» **What the task asks**: Give back every record exactly as written.

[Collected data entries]
((

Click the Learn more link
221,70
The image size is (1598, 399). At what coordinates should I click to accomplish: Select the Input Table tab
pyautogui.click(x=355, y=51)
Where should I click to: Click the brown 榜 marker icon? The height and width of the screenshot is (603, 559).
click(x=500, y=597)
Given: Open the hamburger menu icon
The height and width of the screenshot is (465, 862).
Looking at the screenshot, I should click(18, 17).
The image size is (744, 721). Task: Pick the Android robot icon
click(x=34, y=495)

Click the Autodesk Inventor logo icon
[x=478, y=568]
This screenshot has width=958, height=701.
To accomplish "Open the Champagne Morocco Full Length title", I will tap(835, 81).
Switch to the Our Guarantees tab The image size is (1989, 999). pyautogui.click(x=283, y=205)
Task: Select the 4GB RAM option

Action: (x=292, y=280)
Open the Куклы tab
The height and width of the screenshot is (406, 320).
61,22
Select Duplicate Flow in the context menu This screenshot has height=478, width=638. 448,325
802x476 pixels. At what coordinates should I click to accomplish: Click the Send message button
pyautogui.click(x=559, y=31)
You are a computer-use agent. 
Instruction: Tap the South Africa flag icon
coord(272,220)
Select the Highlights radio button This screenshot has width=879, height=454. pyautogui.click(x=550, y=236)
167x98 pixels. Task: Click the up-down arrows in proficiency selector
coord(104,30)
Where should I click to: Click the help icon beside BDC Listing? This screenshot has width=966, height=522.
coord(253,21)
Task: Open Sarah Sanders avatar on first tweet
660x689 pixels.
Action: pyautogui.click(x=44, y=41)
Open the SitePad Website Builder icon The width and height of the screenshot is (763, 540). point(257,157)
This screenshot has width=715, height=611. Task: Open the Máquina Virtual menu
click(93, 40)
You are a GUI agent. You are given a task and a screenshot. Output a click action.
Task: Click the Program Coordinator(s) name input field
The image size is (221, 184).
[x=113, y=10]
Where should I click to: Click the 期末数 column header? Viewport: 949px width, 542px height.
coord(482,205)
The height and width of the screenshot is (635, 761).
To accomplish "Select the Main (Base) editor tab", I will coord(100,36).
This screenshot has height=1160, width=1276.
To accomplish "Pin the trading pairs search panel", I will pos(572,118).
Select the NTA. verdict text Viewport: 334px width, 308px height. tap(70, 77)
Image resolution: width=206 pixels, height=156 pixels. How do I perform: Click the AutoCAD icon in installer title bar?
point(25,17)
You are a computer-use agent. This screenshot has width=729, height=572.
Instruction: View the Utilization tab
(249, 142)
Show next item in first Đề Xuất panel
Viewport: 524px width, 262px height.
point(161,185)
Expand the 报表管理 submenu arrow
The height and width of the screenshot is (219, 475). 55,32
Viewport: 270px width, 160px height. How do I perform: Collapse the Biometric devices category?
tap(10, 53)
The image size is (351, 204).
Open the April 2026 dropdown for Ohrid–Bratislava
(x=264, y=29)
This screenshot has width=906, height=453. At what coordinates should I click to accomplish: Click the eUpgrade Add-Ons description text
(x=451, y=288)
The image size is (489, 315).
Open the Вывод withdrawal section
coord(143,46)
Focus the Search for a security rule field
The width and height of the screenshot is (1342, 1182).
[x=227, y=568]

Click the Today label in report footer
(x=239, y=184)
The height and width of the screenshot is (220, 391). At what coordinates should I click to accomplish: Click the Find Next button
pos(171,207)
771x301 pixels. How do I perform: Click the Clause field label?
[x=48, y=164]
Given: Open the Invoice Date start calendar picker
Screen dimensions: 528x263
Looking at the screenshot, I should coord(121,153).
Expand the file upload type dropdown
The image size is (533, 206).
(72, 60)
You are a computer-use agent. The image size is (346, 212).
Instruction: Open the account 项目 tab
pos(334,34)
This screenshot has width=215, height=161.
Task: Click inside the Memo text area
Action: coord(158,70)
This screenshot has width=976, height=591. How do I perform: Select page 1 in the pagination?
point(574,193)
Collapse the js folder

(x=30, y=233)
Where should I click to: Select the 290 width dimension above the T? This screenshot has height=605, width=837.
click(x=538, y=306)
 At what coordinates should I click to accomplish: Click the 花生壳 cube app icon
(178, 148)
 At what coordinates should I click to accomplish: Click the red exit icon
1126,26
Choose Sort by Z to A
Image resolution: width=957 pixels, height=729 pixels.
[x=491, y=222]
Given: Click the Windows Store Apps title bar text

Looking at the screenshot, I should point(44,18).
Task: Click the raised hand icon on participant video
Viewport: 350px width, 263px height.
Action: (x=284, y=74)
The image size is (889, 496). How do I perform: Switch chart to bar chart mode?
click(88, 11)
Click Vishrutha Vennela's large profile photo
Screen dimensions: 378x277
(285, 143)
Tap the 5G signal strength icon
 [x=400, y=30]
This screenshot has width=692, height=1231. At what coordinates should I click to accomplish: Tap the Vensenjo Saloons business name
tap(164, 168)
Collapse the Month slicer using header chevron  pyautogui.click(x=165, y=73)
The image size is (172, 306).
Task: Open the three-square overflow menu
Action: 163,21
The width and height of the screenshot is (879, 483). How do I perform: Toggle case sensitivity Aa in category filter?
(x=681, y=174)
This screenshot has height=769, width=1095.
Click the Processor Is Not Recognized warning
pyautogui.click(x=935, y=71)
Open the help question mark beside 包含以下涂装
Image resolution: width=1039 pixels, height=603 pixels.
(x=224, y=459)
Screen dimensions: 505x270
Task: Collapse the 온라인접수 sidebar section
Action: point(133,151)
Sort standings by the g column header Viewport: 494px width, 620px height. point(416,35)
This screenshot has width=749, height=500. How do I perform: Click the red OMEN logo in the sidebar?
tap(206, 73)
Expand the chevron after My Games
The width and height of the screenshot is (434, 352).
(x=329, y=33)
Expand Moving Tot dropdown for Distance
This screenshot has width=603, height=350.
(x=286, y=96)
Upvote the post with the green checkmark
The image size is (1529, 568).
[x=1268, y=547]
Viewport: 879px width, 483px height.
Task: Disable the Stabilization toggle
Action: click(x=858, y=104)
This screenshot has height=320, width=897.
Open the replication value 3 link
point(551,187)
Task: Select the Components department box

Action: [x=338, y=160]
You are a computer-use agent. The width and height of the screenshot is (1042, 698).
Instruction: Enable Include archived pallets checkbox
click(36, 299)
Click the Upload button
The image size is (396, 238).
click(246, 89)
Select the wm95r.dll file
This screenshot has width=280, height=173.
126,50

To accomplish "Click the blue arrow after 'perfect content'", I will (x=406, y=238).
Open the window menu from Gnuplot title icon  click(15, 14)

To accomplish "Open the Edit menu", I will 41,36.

))

» **Result**:
Click the Learn more link
221,70
The image size is (1598, 399). At what coordinates should I click to accomplish: Select the Input Table tab
pyautogui.click(x=355, y=51)
Where should I click to: Click the brown 榜 marker icon? The height and width of the screenshot is (603, 559).
click(x=500, y=597)
Given: Open the hamburger menu icon
The height and width of the screenshot is (465, 862).
Looking at the screenshot, I should click(18, 17).
The image size is (744, 721). Task: Pick the Android robot icon
click(x=34, y=495)

Click the Autodesk Inventor logo icon
[x=478, y=568]
This screenshot has width=958, height=701.
To accomplish "Open the Champagne Morocco Full Length title", I will tap(835, 81).
Switch to the Our Guarantees tab The image size is (1989, 999). pyautogui.click(x=283, y=205)
Task: Select the 4GB RAM option

Action: (x=292, y=280)
Open the Куклы tab
The height and width of the screenshot is (406, 320).
61,22
Select Duplicate Flow in the context menu This screenshot has height=478, width=638. 448,325
802x476 pixels. At what coordinates should I click to accomplish: Click the Send message button
pyautogui.click(x=559, y=31)
You are a computer-use agent. 
Instruction: Tap the South Africa flag icon
coord(272,220)
Select the Highlights radio button This screenshot has width=879, height=454. pyautogui.click(x=550, y=236)
167x98 pixels. Task: Click the up-down arrows in proficiency selector
coord(104,30)
Where should I click to: Click the help icon beside BDC Listing? This screenshot has width=966, height=522.
coord(253,21)
Task: Open Sarah Sanders avatar on first tweet
660x689 pixels.
Action: pyautogui.click(x=44, y=41)
Open the SitePad Website Builder icon The width and height of the screenshot is (763, 540). point(257,157)
This screenshot has width=715, height=611. Task: Open the Máquina Virtual menu
click(93, 40)
You are a GUI agent. You are given a task and a screenshot. Output a click action.
Task: Click the Program Coordinator(s) name input field
The image size is (221, 184).
[x=113, y=10]
Where should I click to: Click the 期末数 column header? Viewport: 949px width, 542px height.
coord(482,205)
The height and width of the screenshot is (635, 761).
To accomplish "Select the Main (Base) editor tab", I will coord(100,36).
This screenshot has height=1160, width=1276.
To accomplish "Pin the trading pairs search panel", I will pos(572,118).
Select the NTA. verdict text Viewport: 334px width, 308px height. tap(70, 77)
Image resolution: width=206 pixels, height=156 pixels. How do I perform: Click the AutoCAD icon in installer title bar?
point(25,17)
You are a computer-use agent. This screenshot has width=729, height=572.
Instruction: View the Utilization tab
(249, 142)
Show next item in first Đề Xuất panel
Viewport: 524px width, 262px height.
point(161,185)
Expand the 报表管理 submenu arrow
The height and width of the screenshot is (219, 475). 55,32
Viewport: 270px width, 160px height. How do I perform: Collapse the Biometric devices category?
tap(10, 53)
The image size is (351, 204).
Open the April 2026 dropdown for Ohrid–Bratislava
(x=264, y=29)
This screenshot has width=906, height=453. At what coordinates should I click to accomplish: Click the eUpgrade Add-Ons description text
(x=451, y=288)
The image size is (489, 315).
Open the Вывод withdrawal section
coord(143,46)
Focus the Search for a security rule field
The width and height of the screenshot is (1342, 1182).
[x=227, y=568]

Click the Today label in report footer
(x=239, y=184)
The height and width of the screenshot is (220, 391). At what coordinates should I click to accomplish: Click the Find Next button
pos(171,207)
771x301 pixels. How do I perform: Click the Clause field label?
[x=48, y=164]
Given: Open the Invoice Date start calendar picker
Screen dimensions: 528x263
Looking at the screenshot, I should coord(121,153).
Expand the file upload type dropdown
The image size is (533, 206).
(72, 60)
You are a computer-use agent. The image size is (346, 212).
Instruction: Open the account 项目 tab
pos(334,34)
This screenshot has width=215, height=161.
Task: Click inside the Memo text area
Action: coord(158,70)
This screenshot has width=976, height=591. How do I perform: Select page 1 in the pagination?
point(574,193)
Collapse the js folder

(x=30, y=233)
Where should I click to: Select the 290 width dimension above the T? This screenshot has height=605, width=837.
click(x=538, y=306)
 At what coordinates should I click to accomplish: Click the 花生壳 cube app icon
(178, 148)
 At what coordinates should I click to accomplish: Click the red exit icon
1126,26
Choose Sort by Z to A
Image resolution: width=957 pixels, height=729 pixels.
[x=491, y=222]
Given: Click the Windows Store Apps title bar text

Looking at the screenshot, I should point(44,18).
Task: Click the raised hand icon on participant video
Viewport: 350px width, 263px height.
Action: (x=284, y=74)
The image size is (889, 496). How do I perform: Switch chart to bar chart mode?
click(88, 11)
Click Vishrutha Vennela's large profile photo
Screen dimensions: 378x277
(285, 143)
Tap the 5G signal strength icon
 [x=400, y=30]
This screenshot has width=692, height=1231. At what coordinates should I click to accomplish: Tap the Vensenjo Saloons business name
tap(164, 168)
Collapse the Month slicer using header chevron  pyautogui.click(x=165, y=73)
The image size is (172, 306).
Task: Open the three-square overflow menu
Action: 163,21
The width and height of the screenshot is (879, 483). How do I perform: Toggle case sensitivity Aa in category filter?
(x=681, y=174)
This screenshot has height=769, width=1095.
Click the Processor Is Not Recognized warning
pyautogui.click(x=935, y=71)
Open the help question mark beside 包含以下涂装
Image resolution: width=1039 pixels, height=603 pixels.
(x=224, y=459)
Screen dimensions: 505x270
Task: Collapse the 온라인접수 sidebar section
Action: point(133,151)
Sort standings by the g column header Viewport: 494px width, 620px height. point(416,35)
This screenshot has width=749, height=500. How do I perform: Click the red OMEN logo in the sidebar?
tap(206, 73)
Expand the chevron after My Games
The width and height of the screenshot is (434, 352).
(x=329, y=33)
Expand Moving Tot dropdown for Distance
This screenshot has width=603, height=350.
(x=286, y=96)
Upvote the post with the green checkmark
The image size is (1529, 568).
[x=1268, y=547]
Viewport: 879px width, 483px height.
Task: Disable the Stabilization toggle
Action: click(x=858, y=104)
This screenshot has height=320, width=897.
Open the replication value 3 link
point(551,187)
Task: Select the Components department box

Action: [x=338, y=160]
You are a computer-use agent. The width and height of the screenshot is (1042, 698).
Instruction: Enable Include archived pallets checkbox
click(36, 299)
Click the Upload button
The image size is (396, 238).
click(246, 89)
Select the wm95r.dll file
This screenshot has width=280, height=173.
126,50

To accomplish "Click the blue arrow after 'perfect content'", I will (x=406, y=238).
Open the window menu from Gnuplot title icon  click(15, 14)

To accomplish "Open the Edit menu", I will 41,36.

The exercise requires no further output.